You are correct, my apologies. (That would be here: http://lensbaby.com/usa/creative-aperture.php)

- A


----------



## kaswindell (Apr 6, 2016)

Apparently a lot of people want this lens... lord knows why. Maybe I am just too old to understand.


----------



## ahsanford (Apr 6, 2016)

kaswindell said:


> Apparently a lot of people want this lens... lord knows why. Maybe I am just too old to understand.



The popular theory of the LensBaby / Lomography - Petzval product surge is that they are for neophyte photographers who hate to / have not learned to post-process --> i.e. hipsters / millenials / etc. This gear is effectively a hardware-based effects filter.

This is not (entirely) true, of course. Soft-focus lenses and bokeh shape templates were around long before instagram, selfie-sticks and lumbersexuals with SLRs hit the scene. I'm sure some people on this very forum find these nutty offerings as a fun side pursuit.

- A


----------



## d (Apr 6, 2016)

It's all about finding your very own, "unique" retro aesthetic, just like every other hipster. What I find special about the samples from this lens is how the bokeh fights tooth and nail for your attention, screaming out "Look at me, look at me!". The individuals in the shot are nothing more than placeholders, giving you something to (roughly) focus on so that the background is thrown OOF.

It must be art.


----------



## Ozarker (Apr 7, 2016)

Well, I'm an old guy, non-hipster who thinks the products are wonderful.
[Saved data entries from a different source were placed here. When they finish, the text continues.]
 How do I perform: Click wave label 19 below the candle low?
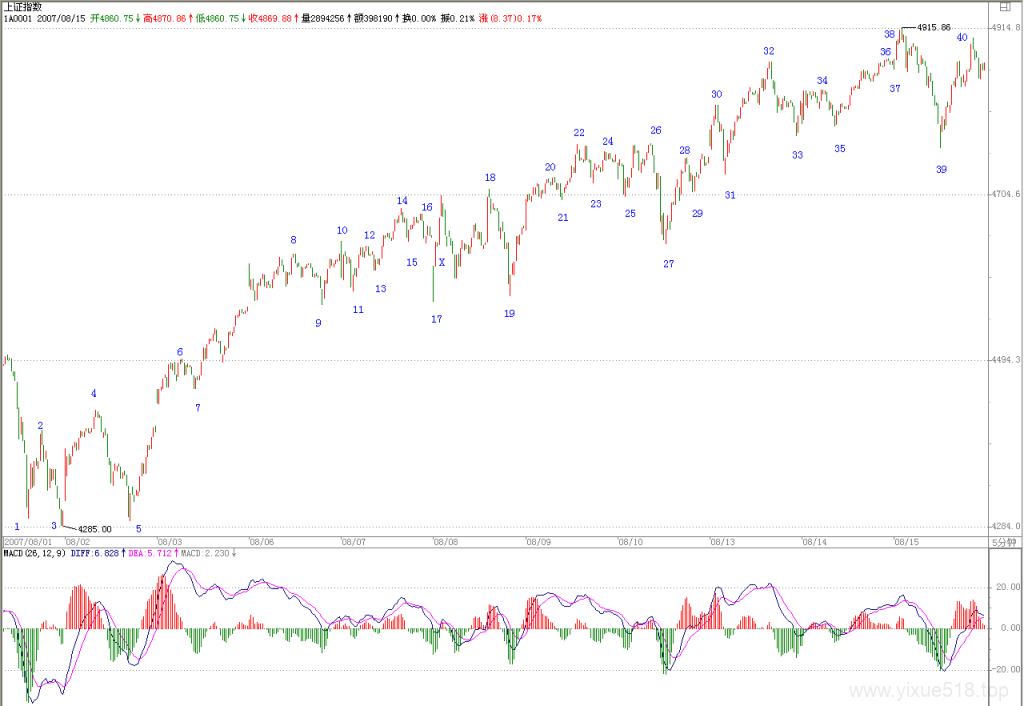[x=509, y=313]
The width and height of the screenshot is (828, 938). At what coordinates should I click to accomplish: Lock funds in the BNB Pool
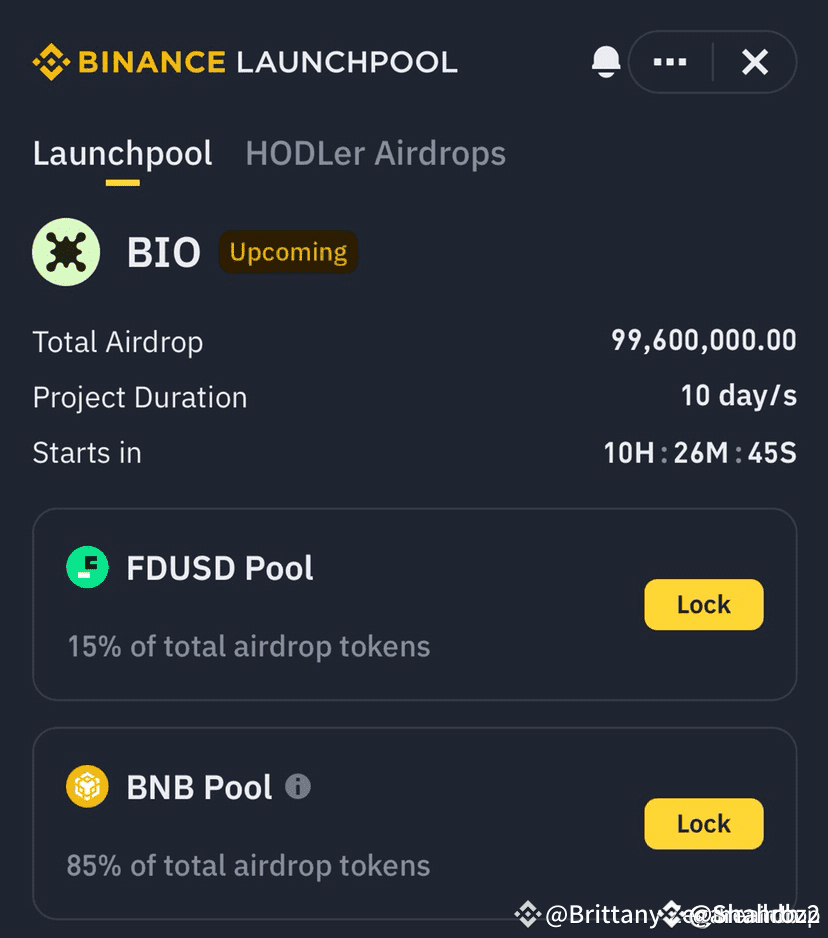coord(704,824)
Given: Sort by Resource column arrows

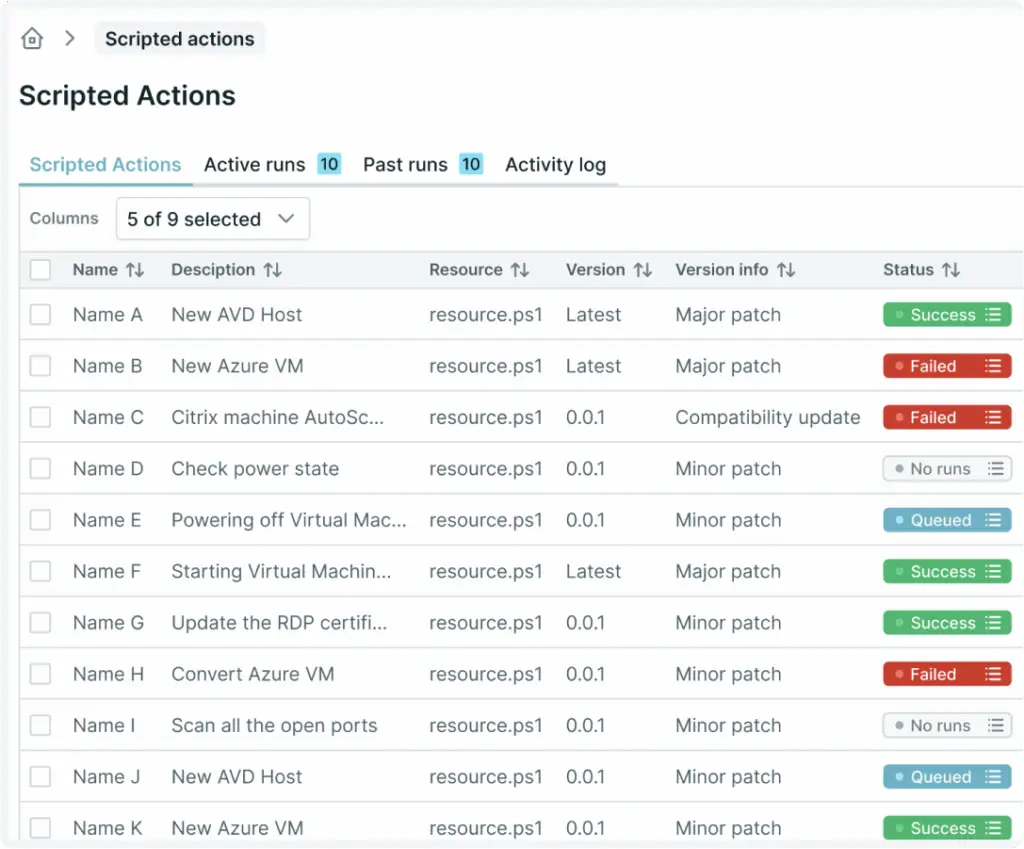Looking at the screenshot, I should point(519,270).

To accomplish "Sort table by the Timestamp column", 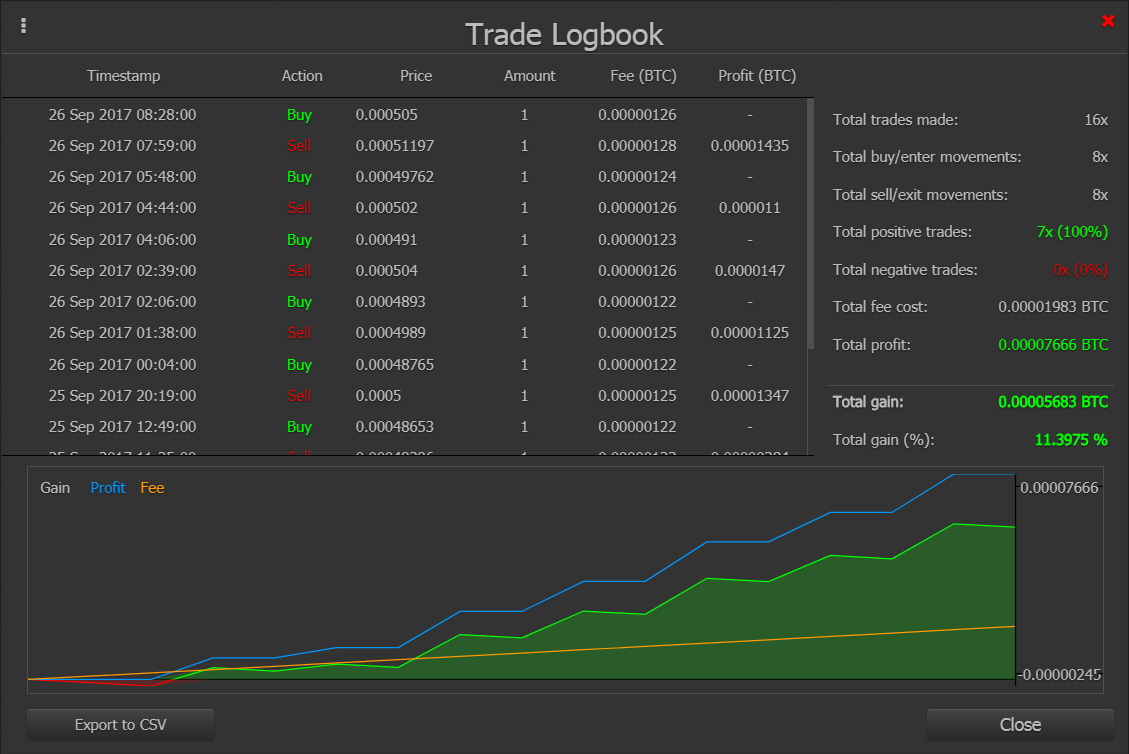I will pos(123,75).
I'd buy if I could.


----------



## martti (Apr 7, 2016)

In the seventies I had a friend who had a perfectly fine Nikon F2S but who wanted to take pictures with a Russian Zorki-4 range finder camera that looks like a Leica from the thirties. The lenses were made according to the designs that were from the original Carl Zeiss factory in Germany. They even had the machines and some of the engineers and optical Schott glass.

I thought he was crazy. But he was nearly forty years before his time! 


A couple of weeks ago I was watching clips from the Russian master Andrej Tarkovsky's film 'The Mirror' that was very much in the mode at that time. The feeling of nostalgia was overpowering, reeled the takes back and forth and admired the beauty of Margarita Terekhova and how Tarkovsky made her shine.


So guess what. I had to order the stupid lens of the stupid Zorki just because I wanted to take a similar kind of pictures of a girl I know...


Silly me. How easy would it be to grab my Canon with a suitable L-lens, take the shots paying attention to the lighting and then mutilate them in the post process. 


Only that it just isn't the same thing. It has to be the 'Nostalgia' objective from Russia, Jupiter-3 50mm f/1.5.
Now I am waiting for the adapters...


What is so crazy about this? People want to see the time on a Rolex if they can afford it and it is exactly the same time that passes on a Timex!


Yeah. And the Lomo people have now reissued this same lens and they are asking 700 dollars for it.
I paid 150. Google up their ad, it is absolutely hilarious steam punk BS.


----------



## Hector1970 (Apr 7, 2016)

I got the Petzval 56mm at their last Kickstarter project.
It's quite a beautiful looking lens.
The aperture rings and focusing mechanism are really quite good.
The bokeh is quite interesting but needs green foliage or something like that to see the effect in any strength.
The lens isn't particularly sharp but sharp enough. Focusing is a little difficult as it's only sharp in the centre using large aperture rings. 
The new lens brings a different sort of effect. It looks almost like a soft focus lens.
The sample images aren't as attractive as the Petzval images.
It's a homage really. I think its great Lomography are bringing back these old lens in a modern context.
The Petzval is very well made.
It was a pretty well run project.
It's a good way for Lomography to reduce their R&D expense risk. They are getting the cash up front.
At least they seem to have the infrastructure afterwards to get the lens made.


----------



## d (Apr 7, 2016)

I've just had a look at the kickstarter page for this lens (I'd previously only read the write-up on PP linked to by the OP), and I'll admit that of the additional sample images shown on the KS page, there were actually a couple there that I quite liked. I actually think PP have done the KS campaign a disservice by choosing the crumby sample images they used in the article.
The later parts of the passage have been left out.